I sensori acustici, tramite idrofoni subacquei, registrano rumore di eliche, turbine e cavitazione, permettendo in alcuni casi di distinguere tra nave mercantile e unità militare.
La mina Mersad è pensata per la difesa costiera, mentre le “Underwater Loitering Munition” richiamano concetti russi e cinesi (come la EM‑52 con testata da 30 kg): restano sul fondale e, individuato il bersaglio, lanciano un siluro dal basso verso lo scafo.
Completano il quadro le limpet mine magnetiche, applicate manualmente da sommozzatori per sabotaggi contro petroliere e navi in porto.

Secondo il Comando Centrale Usa, sono già state distrutte decine di barchini per la posa delle mine. Molti derivano da motoscafi civili adattati: le classi Zulfikar, Siraj, Tarek e Ashura raggiungono 50‑70 nodi e traggono origine da cantieri in Inghilterra, Svezia e Corea del Nord.
Tuttavia, come evidenzia l’Alma Research & Education Center fondato dal tenente colonnello Sarit Zehavi, la vera risorsa iraniana sono i sommergibili.
Il piccolo Ghadir (29 metri, progetto nordcoreano YONO MS‑29) opera dal 2006: fino a 200 metri di profondità, 55 miglia nautiche in immersione e 550 in superficie.
Il semi‑pesante Fateh, in servizio dal 2019, lungo 48 metri, scende a 250 metri, ha autonomia di 4.000 miglia e può restare in mare circa un mese, ideale per campagne di minamento prolungate.
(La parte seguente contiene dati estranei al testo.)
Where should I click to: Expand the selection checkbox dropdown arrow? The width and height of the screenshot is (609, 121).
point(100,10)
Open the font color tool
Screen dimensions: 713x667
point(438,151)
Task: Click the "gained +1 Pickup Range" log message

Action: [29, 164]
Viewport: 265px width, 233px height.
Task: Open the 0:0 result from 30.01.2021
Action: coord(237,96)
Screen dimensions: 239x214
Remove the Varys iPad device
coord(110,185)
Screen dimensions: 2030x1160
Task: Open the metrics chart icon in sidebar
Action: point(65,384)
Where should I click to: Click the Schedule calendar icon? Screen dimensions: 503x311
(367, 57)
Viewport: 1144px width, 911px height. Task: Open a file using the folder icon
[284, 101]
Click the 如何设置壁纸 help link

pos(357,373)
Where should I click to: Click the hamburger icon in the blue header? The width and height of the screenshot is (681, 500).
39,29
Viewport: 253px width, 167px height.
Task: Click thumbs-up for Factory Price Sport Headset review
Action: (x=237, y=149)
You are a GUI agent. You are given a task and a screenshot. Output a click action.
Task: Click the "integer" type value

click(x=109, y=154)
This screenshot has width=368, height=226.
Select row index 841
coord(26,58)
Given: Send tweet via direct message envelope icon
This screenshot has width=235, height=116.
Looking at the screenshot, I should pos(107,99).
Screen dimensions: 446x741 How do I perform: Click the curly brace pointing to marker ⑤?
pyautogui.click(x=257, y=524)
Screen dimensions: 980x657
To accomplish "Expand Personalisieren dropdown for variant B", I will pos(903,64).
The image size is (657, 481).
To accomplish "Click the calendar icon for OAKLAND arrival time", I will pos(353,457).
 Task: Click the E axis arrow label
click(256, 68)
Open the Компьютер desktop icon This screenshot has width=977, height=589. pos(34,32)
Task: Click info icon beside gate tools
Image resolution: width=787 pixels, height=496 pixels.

Il piccolo Al‑Sabehat, sempre di produzione iraniana, è impiegato vicino costa, mentre l’e‑Ghavasi, operativo dai primi anni 2000, può trasportare mine pur con autonomia e capacità di carico ridotte.
Questi mezzi, operando a bassa firma, consentono alla Marina di Teheran di posare ordigni in modo clandestino lungo rotte densamente trafficate.
Intanto, anche senza una chiusura formale dello Stretto, molte navi commerciali stanno modificando i propri dati di tracciamento AIS.
Un’analisi Afp su MarineTraffic documenta messaggi come *“CHINA OWNER”* o *“ALL CHINESE CREW”*, per segnalare un presunto legame con Pechino, principale partner economico di Teheran, nel tentativo di ridurre il rischio di attacchi.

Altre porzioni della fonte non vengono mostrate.